What worked and what didn't
Participants with higher inattentive/neurodevelopmental symptoms were better able to predict the predator's behaviour. Participants with higher externalising symptoms made more incorrect inferences, and the pattern of variation was better explained by these specific symptom dimensions than by more general factors. The modelling suggested that these associations were mediated by the degree of goal-directed decision-making used in the task.
What to keep in mind
The abstract does not describe detailed limitations beyond the study's focus on one task, self-report symptom measures, and the participant sample tested.
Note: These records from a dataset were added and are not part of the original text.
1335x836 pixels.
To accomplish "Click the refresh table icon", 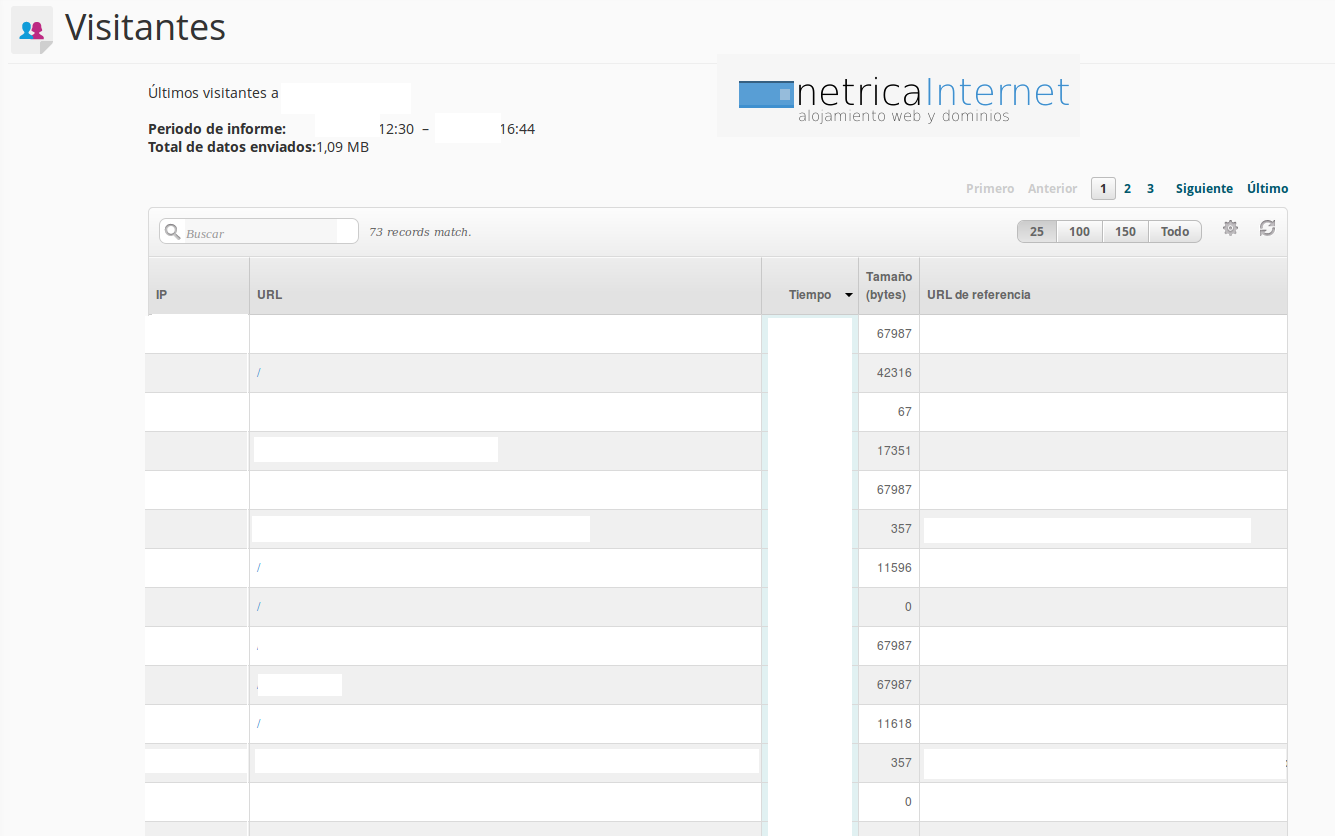I will [1267, 228].
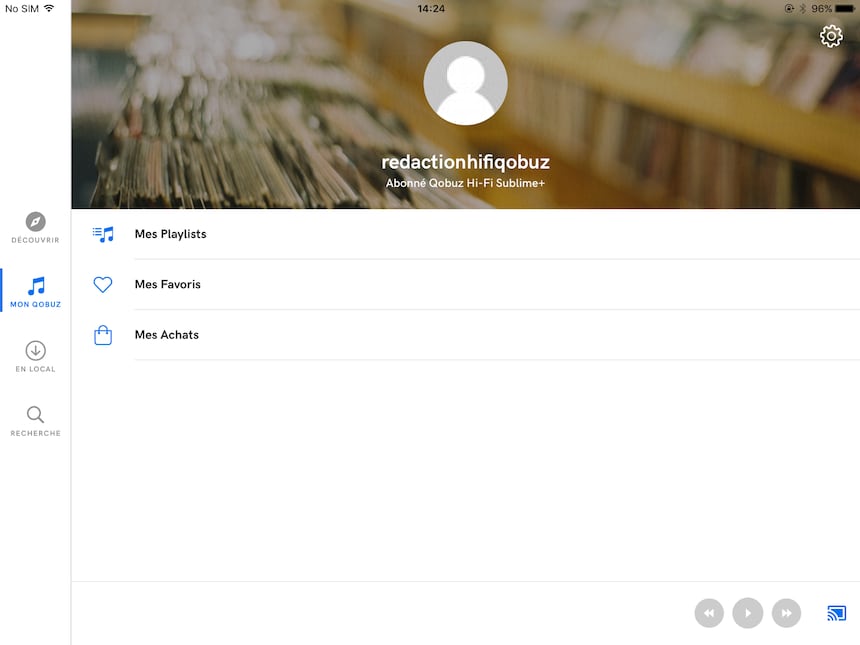Start playback with the play button

[748, 613]
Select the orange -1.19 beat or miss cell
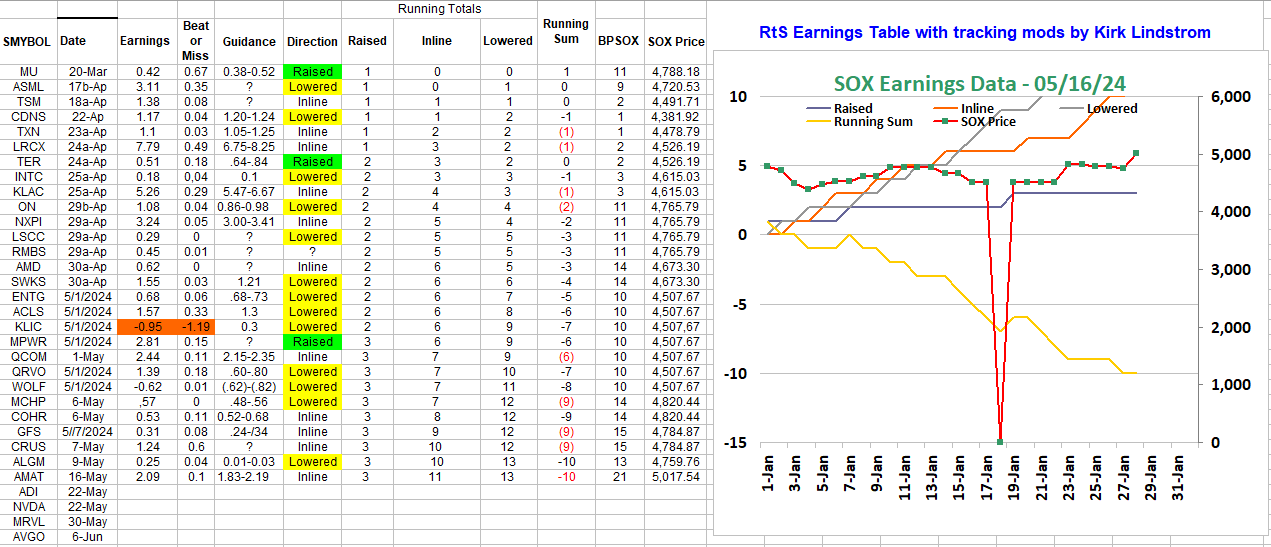 [195, 326]
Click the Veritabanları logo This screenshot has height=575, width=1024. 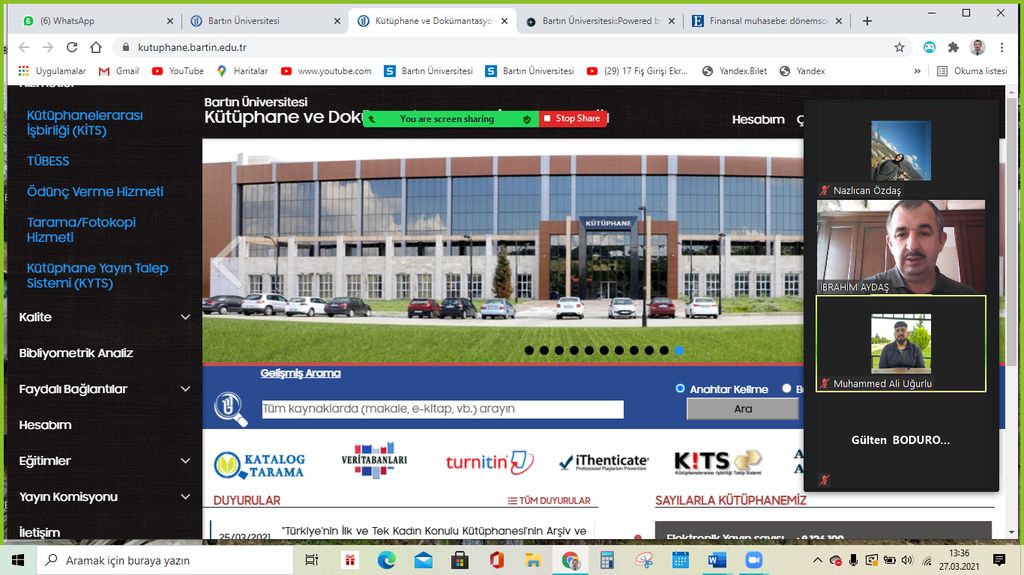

The findings are based on associations and mediation analysis, so the abstract does not by itself establish causation.
Key points
- Inattentive/neurodevelopmental symptoms were linked to better prediction of the predator's behaviour.
- Externalising symptoms were linked to more incorrect inferences.
- Specific symptom dimensions explained the pattern better than broader factors.
- Computational modelling suggested the associations were mediated by goal-directed decision-making.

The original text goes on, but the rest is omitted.